Technologies

Value Proposition:

This technology is a well-characterized PICK1 knockout mouse, with a standardized genetic background of C57BL/6, as a system of disturbed D-serine metabolism with potential relevance to schizophrenia. Synaptic plasticity is diminished in PICK1 knockout mice because of elimination of PICK1-GluR2 interaction. These mice have normal levels of AMPA receptors, but altered GluR2 ultrastructural localization. There does not appear to be a change in NMDA receptor kinetics, and the mice do not appear to show any gross anatomic and behavioral defects associated with learning.

Technical Details:

Schizophrenia is a chronic, severe, and disabling brain disorder that affects about 1.1 percent of the U.S. population age 18 and older per year. The causes of schizophrenia disorders are not fully understood. Studies suggest that neuronal glutamate receptors and their agonists are implicated in schizophrenia disorders.
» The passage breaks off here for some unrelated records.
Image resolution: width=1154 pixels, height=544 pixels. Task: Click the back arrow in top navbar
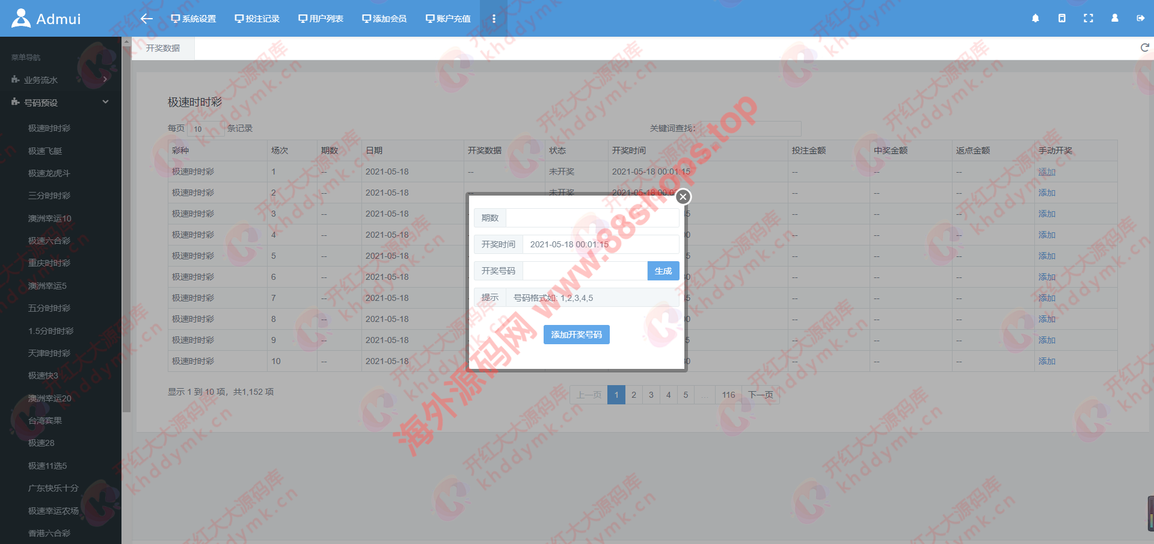(x=146, y=19)
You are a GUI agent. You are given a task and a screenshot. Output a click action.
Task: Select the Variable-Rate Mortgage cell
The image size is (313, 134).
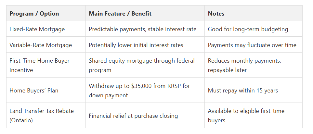[x=46, y=45]
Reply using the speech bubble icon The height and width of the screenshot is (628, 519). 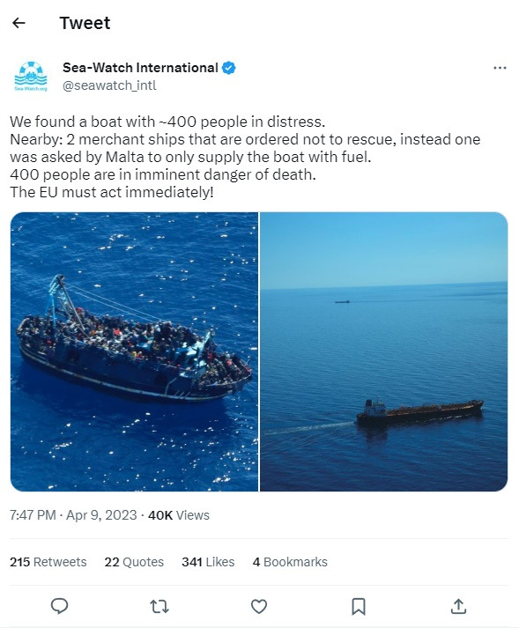point(60,606)
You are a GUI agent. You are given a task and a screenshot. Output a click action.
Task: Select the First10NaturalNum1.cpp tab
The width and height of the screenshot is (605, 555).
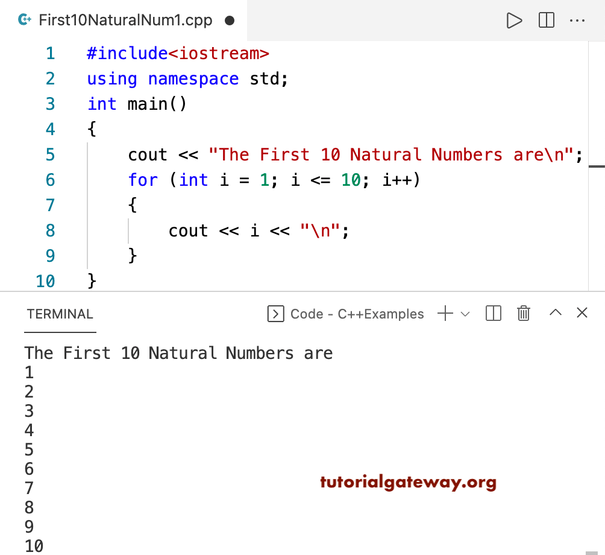tap(124, 20)
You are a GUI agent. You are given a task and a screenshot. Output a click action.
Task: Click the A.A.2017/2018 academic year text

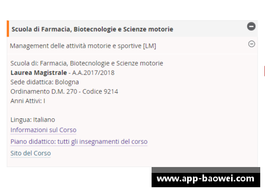coord(93,73)
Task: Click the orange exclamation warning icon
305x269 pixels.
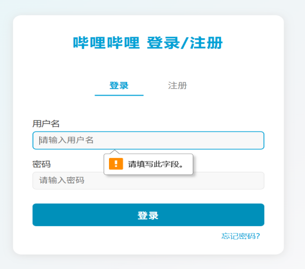Action: (x=116, y=164)
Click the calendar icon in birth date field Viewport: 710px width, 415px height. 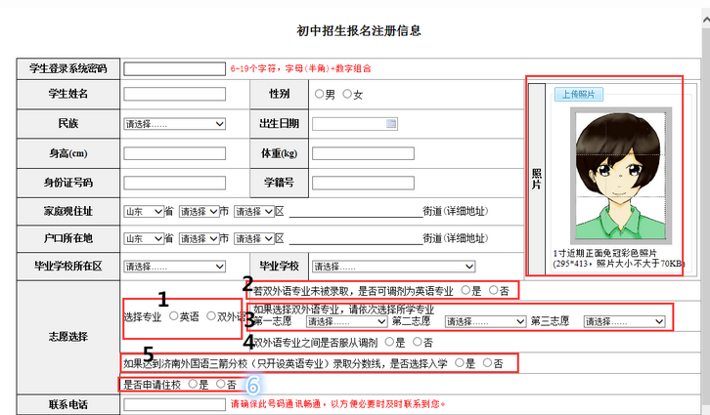(391, 124)
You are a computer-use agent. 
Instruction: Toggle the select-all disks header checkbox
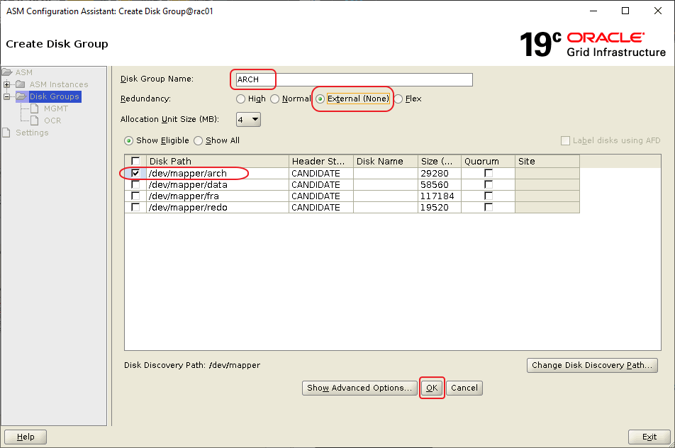coord(135,162)
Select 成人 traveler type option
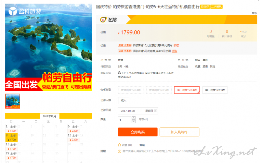This screenshot has height=163, width=260. (x=124, y=100)
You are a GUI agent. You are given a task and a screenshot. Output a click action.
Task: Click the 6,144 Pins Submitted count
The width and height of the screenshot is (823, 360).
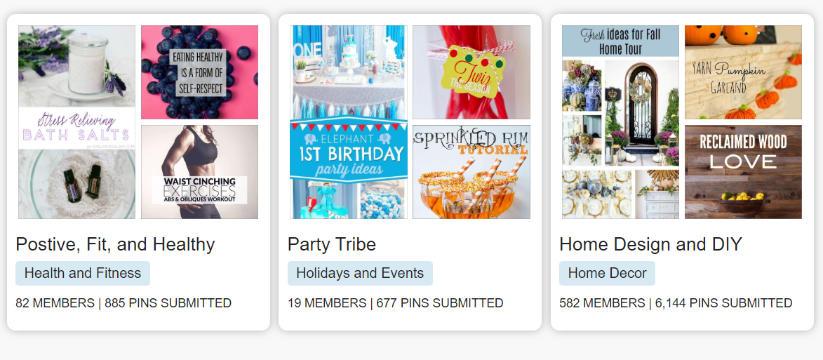coord(723,303)
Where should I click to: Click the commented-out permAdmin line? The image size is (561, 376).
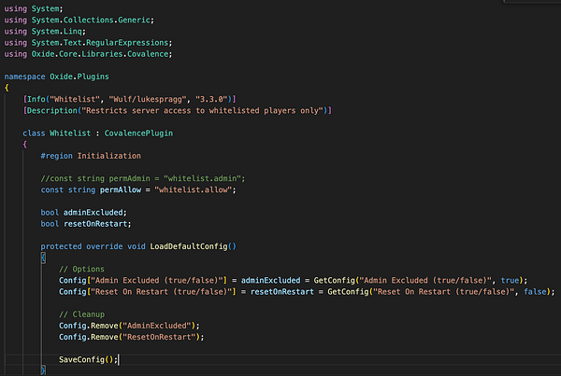[143, 178]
JHU inventors identified and characterized a protein interacting with C-kinase (PICK1) that interacts with enzymes that synthesize glutamate receptor agonists. JHU inventors suggest that PICK1 has a role as a susceptibility gene for schizophrenia. Mouse models can make essential contributions to understanding of neurological disorders, by permitting study of neuronal signaling pathways. JHU inventors have produced a PICK1 knockout mouse identified as B6; 129-Pick1(tm1R1h)/J transgenic mouse line.